### DEINE AUFGABEN
- a) Schreib aus dem Text zur Gaspreisbremse die Stelle von „Klar ist jedoch: Trotz“ bis „getroffen, erläutert er.“ noch einmal ab. Setz dabei überall „Heizarmut“ statt „Energiearmut“ ein.
- b) Beantworte diese Fragen zum Text zur Gaspreisbremse kurz:
(i) Ab welchem Monat sollen Gaskunden finanziell entlastet werden?
(ii) Wie hoch ist der gedeckelte Preis pro Kilowattstunde?
(iii) Wie warm sollte es in der Wohnung mindestens sein, damit sich kein Schimmel bildet?

### VORGEGEBENER TEXT
━━━━━━━━━━━━━━━━

Seit Beginn des Kriegs in der Ukraine haben viele Gasanbieter ihre Preise verdoppelt oder sogar verdreifacht. Durch die Gaspreisbremse sollen Gaskunden ab März finanziell entlastet werden. Ab dem Jahr 2023 soll der Gaspreis rückwirkend für einen Grundbedarf von 80 Prozent des Verbrauchs gedeckelt werden. Für die restlichen 20 Prozent gilt weiterhin der meist wesentlich höhere Marktpreis. Dieses Modell soll Gaskunden weiter zum Sparen motivieren.

Klar ist jedoch: Trotz des Preisdeckels wird das Heizen für die meisten Haushalte wesentlich teurer. Der gedeckelte Preis von 12 Cent pro Kilowattstunde ist etwa doppelt so hoch wie der durchschnittliche Gaspreis vor einem Jahr.

Sorge vor Energiearmut

"Schon kleine Veränderungen können diese Menschen in Energiearmut treiben." Oliver S. Wagner,
Wuppertal Institut für Klima, Umwelt, Energie

Sorge bereitet dem Sozialwissenschaftler Oliver Wagner, dass vor allem diejenigen mit einem geringen Einkommen betroffen seien, die bisher nicht auf staatliche Sozialhilfen angewiesen sind. Für diese Menschen werde es richtig schlimm. Diese Menschen hätten in der Regel auch schon alle Sparmaßnahmen getroffen, erläutert er.

Heizung aus ist auch keine Lösung

Im Winter komplett aufs Heizen zu verzichten, ist jedoch trotz der gestiegenen Preise selten eine gute Idee. Die Fachleute der Verbraucherzentrale NRW raten dazu, auch wenig genutzte Räume und Schlafzimmer nicht vollständig auskühlen zu lassen. Um Schimmelbildung zu vermeiden, sollte es innerhalb der eigenen vier Wände mindestens 16 Grad warm sein. Außerdem sei auch bei kalten Außentemperaturen regelmäßiges Stoßlüften wichtig, um Schimmel zu vermeiden.

━━━━━━━━━━━━━━━━

### DATENTEIL
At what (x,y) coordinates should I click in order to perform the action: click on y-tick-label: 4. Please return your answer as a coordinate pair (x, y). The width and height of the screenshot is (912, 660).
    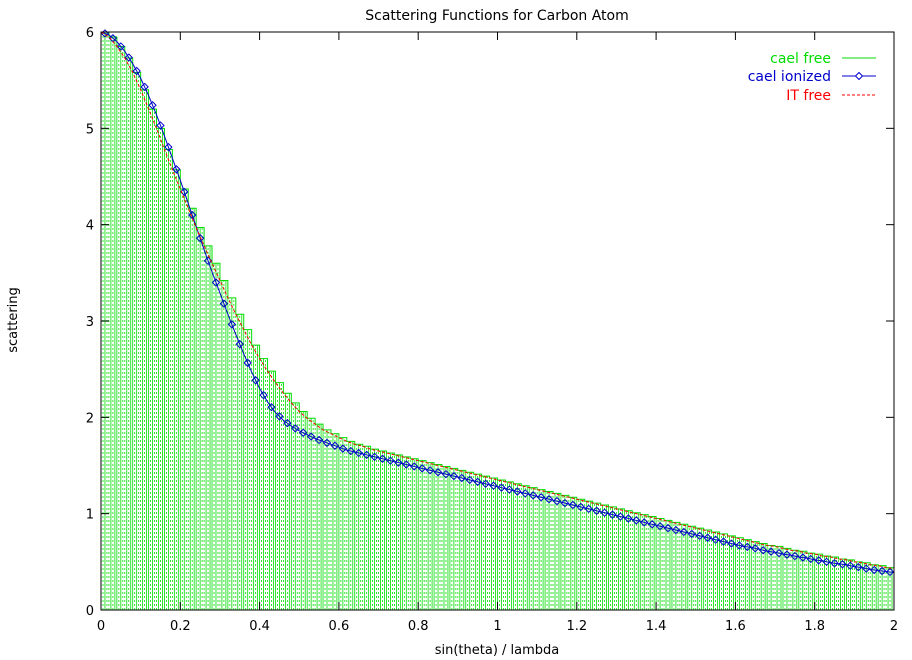
    Looking at the image, I should click on (90, 226).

━━━━━━━━━━━━━━━━

### ERWARTETE ANTWORTEN
- a)
Klar ist jedoch: Trotz des Preisdeckels wird das Heizen für die meisten Haushalte wesentlich teurer. Der gedeckelte Preis von 12 Cent pro Kilowattstunde ist etwa doppelt so hoch wie der durchschnittliche Gaspreis vor einem Jahr.

Sorge vor Heizarmut

"Schon kleine Veränderungen können diese Menschen in Heizarmut treiben." Oliver S. Wagner,
Wuppertal Institut für Klima, Umwelt, Energie

Sorge bereitet dem Sozialwissenschaftler Oliver Wagner, dass vor allem diejenigen mit einem geringen Einkommen betroffen seien, die bisher nicht auf staatliche Sozialhilfen angewiesen sind. Für diese Menschen werde es richtig schlimm. Diese Menschen hätten in der Regel auch schon alle Sparmaßnahmen getroffen, erläutert er.

- b)
(i) Ab März
(ii) 12 Cent
(iii) 16 Grad